Unable to find an HID retrofit system for 7" round lamps that performs well, I have settled for HID auxiliary lights and halogen headlights. I can readily find what I need by going this way, and you can get excellent performance from halogen.
However, if you really want HID-type performance from 7" round lamps, or any other light that uses H-4 bulbs, follow the link provided in the first post under this thread to ARB USA's bulb selection. Under performance bulbs (not the ones that supposedly give light equal to high watt bulbs, but those which are actually rated as high watt bulbs) you will find H-4's rated at 100/170 watts. I have used these in the Aussie Outback and on high beam, I could not readily distinguish between the halogen lamp light and the HID 6" drivers when both were on at the same time. The downside to using this high a watt rating is heat and electrical consumption. You will need an alternator that can support the watts and you will need to rewire your headlight circuit to minimum 10ga wire running through relays direct from the battery. You will probably also need after market bulb sockets, as H-4's at 170 watts make a lot of heat. I melted both sockets the first time around using stock sockets.

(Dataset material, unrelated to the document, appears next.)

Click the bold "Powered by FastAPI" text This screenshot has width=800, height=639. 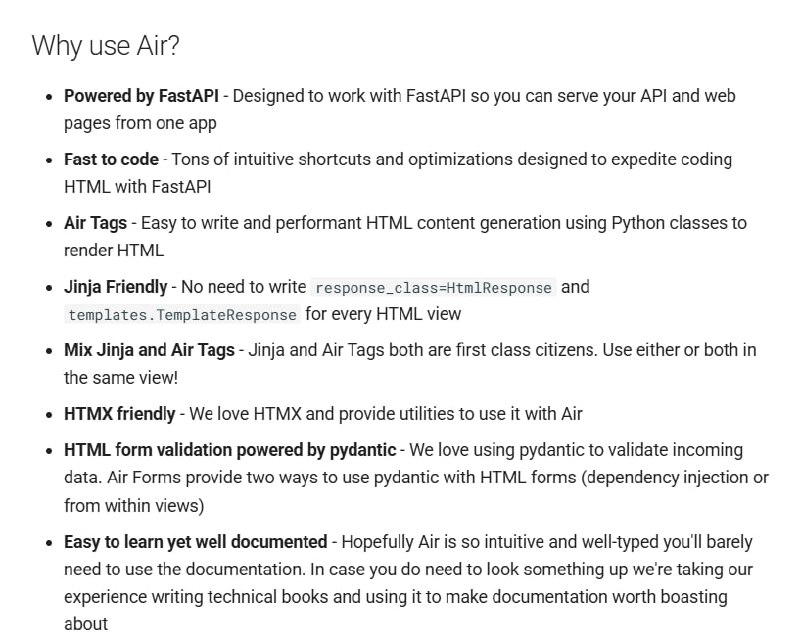[x=141, y=96]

The point is that if you want both high and low beams built into a single H-4 style headlight, you will likely need to stay with halogen. If you really want HID performance in anything other than low beam, choose a good brand of HID aux driving light.
During the 2007 Expedition Trophy, I looked at the HID's in the JK posted earlier in this thread. I have to say they were the best I have seen to date, but as noted, there was essentially no high beam to them.

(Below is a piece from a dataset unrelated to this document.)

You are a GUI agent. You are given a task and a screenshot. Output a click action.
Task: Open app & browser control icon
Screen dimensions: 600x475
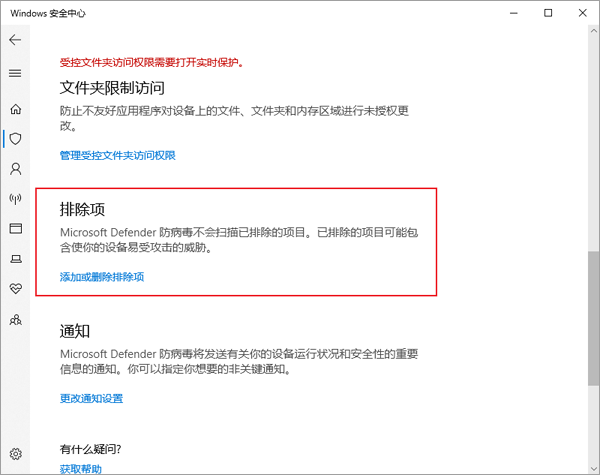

As for the bi-xenon OEM lights and how they work, they use a moving vane to cover and uncover a single stationary light source which then shines through a lens system that has both high and low pattern light dispersion, depending on how much of the light is covered or not covered. 7" round lights, whether you have one with a reflector behind the light or in the lens, uses light from two different starting points, so simply putting an HID bulb into an H-4 light will not give you both high and low beams. One or the other, depending on where the bulb is located, but not both.
Using an H-4 conversion with a moving bulb could allow for high and low beams, but the moving bulb system would need to be high precision to return the light pea to the same location every time, and the reflectors would need to be designed for the kind of light source used. Since the reflectors in H-4 conversion headlights are designed for transverse halogen wire elements, not for linear HID arc lights, they don't as a rule provide correct light dispersion when used for HID light. Close, perhaps. Usable, maybe, depending on your perspective. But still not what they could be if built for the purpose. Daniel Stern has a detailed discussion on this topic.